*LISTED RECORDS*:
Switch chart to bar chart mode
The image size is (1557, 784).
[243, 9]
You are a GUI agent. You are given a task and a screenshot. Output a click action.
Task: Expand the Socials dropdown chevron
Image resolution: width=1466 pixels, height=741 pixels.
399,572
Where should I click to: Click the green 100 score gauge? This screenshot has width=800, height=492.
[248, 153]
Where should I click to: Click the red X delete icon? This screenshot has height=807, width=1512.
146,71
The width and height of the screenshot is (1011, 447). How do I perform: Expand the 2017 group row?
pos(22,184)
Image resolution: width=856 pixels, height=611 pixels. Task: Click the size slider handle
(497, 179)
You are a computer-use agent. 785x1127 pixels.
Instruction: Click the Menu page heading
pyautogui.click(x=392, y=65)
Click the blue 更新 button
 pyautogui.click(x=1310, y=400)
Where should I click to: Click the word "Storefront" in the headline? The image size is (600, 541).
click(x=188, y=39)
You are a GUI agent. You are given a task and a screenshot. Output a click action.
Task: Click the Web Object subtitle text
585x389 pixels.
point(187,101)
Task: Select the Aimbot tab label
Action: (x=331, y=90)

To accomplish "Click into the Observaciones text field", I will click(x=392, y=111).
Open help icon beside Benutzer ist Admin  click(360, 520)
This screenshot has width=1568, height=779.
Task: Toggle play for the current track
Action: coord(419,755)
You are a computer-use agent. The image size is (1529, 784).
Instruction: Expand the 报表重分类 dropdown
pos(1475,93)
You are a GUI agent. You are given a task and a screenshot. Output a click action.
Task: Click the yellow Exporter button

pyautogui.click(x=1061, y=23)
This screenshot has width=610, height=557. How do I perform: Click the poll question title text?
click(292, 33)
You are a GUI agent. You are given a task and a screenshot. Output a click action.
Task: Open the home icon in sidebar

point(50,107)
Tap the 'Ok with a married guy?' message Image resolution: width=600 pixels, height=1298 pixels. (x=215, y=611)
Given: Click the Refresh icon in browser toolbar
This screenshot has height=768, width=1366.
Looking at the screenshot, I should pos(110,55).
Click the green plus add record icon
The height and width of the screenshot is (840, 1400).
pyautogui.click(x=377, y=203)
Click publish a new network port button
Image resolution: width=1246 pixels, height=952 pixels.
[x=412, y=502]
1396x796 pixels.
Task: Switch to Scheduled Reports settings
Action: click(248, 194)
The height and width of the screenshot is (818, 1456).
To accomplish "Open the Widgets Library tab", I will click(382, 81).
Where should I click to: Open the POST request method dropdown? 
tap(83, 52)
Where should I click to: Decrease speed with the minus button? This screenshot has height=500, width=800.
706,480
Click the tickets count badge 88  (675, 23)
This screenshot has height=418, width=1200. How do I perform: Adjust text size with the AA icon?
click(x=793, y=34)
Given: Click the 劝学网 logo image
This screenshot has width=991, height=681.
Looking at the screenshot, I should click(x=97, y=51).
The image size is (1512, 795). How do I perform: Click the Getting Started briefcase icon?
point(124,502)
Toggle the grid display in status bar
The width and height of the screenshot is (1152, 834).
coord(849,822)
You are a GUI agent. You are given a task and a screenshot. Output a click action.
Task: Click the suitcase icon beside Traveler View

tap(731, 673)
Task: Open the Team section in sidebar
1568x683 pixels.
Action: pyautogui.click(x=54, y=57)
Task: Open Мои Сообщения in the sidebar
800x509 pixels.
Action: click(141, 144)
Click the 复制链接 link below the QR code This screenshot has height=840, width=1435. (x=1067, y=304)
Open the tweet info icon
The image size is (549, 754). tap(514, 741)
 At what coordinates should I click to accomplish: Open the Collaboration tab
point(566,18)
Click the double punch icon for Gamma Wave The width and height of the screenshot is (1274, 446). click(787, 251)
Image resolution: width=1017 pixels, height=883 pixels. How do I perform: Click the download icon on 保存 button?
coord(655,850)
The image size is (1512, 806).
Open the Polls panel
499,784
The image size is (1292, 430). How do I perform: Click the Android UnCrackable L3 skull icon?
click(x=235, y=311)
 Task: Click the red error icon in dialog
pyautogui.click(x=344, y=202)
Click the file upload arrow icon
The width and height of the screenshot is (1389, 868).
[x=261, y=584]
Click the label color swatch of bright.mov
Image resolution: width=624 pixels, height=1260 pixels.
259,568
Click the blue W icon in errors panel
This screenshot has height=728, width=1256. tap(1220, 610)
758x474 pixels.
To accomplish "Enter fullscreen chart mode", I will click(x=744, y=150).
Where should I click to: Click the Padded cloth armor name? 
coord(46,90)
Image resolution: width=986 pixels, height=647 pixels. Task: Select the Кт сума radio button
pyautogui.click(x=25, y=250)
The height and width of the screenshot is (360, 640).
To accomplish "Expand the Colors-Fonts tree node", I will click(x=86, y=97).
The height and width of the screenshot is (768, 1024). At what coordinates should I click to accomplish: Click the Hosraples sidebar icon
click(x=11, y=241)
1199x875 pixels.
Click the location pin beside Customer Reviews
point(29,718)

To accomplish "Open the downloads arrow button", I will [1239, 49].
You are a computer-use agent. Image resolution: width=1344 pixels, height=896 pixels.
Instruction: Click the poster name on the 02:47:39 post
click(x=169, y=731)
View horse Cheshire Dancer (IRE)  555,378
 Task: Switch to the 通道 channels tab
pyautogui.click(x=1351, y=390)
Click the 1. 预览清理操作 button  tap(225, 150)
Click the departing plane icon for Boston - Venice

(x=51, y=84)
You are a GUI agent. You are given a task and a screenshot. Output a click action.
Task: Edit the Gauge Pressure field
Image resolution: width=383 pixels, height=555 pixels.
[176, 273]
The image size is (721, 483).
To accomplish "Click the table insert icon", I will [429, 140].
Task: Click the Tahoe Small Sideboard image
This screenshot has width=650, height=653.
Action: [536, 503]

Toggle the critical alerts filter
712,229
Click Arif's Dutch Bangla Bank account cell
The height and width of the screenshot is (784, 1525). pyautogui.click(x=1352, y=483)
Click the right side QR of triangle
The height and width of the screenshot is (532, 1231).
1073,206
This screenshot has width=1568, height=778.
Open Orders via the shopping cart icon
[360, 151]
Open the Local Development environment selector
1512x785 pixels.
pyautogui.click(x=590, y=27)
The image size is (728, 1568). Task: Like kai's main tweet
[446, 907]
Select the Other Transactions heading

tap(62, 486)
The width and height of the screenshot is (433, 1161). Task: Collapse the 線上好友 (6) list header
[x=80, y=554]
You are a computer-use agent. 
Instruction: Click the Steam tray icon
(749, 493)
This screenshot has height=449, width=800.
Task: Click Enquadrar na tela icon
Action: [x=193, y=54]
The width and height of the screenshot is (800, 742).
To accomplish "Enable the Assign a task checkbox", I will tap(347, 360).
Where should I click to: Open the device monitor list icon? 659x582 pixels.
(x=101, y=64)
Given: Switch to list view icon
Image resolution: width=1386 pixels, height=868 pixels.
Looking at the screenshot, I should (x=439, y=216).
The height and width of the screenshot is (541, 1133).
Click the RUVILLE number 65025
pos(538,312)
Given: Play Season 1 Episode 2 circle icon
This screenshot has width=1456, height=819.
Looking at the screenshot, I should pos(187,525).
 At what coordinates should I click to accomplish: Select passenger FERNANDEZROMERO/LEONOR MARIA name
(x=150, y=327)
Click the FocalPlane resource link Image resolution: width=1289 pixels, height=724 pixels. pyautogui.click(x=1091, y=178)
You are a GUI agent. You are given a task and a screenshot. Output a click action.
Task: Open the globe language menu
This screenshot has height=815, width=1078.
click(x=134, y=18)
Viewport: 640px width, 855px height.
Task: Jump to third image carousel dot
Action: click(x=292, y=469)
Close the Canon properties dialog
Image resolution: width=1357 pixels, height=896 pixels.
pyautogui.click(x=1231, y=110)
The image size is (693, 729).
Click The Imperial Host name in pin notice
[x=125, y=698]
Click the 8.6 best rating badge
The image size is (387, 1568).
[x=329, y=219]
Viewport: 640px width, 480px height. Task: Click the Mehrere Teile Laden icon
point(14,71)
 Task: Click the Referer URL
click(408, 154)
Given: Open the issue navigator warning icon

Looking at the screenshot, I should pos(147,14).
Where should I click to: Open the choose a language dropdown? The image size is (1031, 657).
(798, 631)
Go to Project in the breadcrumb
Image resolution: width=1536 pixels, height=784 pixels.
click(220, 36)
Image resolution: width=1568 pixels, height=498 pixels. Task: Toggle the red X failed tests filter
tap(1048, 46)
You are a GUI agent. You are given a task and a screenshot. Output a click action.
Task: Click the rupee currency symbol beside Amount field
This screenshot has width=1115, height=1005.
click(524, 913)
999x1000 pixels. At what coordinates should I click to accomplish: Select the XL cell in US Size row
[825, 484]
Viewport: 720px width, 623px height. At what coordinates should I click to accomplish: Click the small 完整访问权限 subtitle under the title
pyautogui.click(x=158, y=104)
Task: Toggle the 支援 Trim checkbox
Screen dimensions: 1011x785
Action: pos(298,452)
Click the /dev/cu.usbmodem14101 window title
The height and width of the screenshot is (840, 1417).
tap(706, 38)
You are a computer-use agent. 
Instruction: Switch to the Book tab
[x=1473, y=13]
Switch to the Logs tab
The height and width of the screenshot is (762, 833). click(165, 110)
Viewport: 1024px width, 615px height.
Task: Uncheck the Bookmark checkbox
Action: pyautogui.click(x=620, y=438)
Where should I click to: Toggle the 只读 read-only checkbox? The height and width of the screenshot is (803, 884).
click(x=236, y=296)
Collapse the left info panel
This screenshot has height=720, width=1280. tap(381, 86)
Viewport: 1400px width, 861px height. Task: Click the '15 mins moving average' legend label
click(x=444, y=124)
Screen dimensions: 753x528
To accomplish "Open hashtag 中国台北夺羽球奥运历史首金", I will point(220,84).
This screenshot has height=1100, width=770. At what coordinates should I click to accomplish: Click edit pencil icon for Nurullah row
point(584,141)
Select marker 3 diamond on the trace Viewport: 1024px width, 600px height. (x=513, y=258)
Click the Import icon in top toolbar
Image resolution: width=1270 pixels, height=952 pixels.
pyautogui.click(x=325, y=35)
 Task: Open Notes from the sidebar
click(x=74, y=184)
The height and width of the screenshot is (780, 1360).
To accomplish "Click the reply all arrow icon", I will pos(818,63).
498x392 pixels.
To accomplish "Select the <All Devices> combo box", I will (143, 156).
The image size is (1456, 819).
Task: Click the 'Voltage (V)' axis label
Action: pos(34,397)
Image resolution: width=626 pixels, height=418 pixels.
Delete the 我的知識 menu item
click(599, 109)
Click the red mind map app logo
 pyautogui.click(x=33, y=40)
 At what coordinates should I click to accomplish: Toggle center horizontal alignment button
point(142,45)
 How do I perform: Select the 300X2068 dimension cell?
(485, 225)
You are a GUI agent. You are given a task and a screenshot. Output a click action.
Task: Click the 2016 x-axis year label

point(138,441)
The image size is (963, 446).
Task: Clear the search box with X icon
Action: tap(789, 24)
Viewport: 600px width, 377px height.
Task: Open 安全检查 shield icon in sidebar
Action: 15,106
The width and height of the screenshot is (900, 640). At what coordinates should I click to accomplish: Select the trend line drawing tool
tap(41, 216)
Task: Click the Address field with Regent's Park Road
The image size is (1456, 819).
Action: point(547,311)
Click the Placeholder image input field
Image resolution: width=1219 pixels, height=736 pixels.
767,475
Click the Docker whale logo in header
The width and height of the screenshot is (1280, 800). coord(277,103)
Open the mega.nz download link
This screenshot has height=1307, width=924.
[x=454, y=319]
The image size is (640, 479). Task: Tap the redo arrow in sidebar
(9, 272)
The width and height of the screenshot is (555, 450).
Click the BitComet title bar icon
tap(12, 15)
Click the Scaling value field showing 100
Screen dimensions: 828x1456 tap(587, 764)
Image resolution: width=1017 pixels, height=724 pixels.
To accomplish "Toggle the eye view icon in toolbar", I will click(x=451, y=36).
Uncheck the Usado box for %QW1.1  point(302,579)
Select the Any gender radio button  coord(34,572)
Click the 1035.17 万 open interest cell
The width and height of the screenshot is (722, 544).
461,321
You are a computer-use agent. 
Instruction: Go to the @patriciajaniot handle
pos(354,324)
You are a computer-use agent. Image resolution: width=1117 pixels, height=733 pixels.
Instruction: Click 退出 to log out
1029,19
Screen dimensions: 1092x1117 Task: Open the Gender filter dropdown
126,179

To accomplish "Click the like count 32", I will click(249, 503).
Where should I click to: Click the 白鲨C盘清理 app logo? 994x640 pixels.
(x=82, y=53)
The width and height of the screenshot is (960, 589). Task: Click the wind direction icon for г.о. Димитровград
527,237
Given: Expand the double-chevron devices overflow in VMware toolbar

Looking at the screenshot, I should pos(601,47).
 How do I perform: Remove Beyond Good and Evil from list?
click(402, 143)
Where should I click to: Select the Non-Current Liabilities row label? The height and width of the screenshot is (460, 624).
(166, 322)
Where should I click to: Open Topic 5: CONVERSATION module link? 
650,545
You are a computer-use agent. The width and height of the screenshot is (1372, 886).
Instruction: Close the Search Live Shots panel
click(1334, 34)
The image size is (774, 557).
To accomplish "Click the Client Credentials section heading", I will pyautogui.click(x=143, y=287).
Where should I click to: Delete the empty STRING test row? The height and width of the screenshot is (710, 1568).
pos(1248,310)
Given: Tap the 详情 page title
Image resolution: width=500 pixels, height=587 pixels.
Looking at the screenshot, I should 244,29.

*TASK TO COMPLETE*: The reply is a bare number: how many lines above include "section".

*EXERCISE RESULT*: 2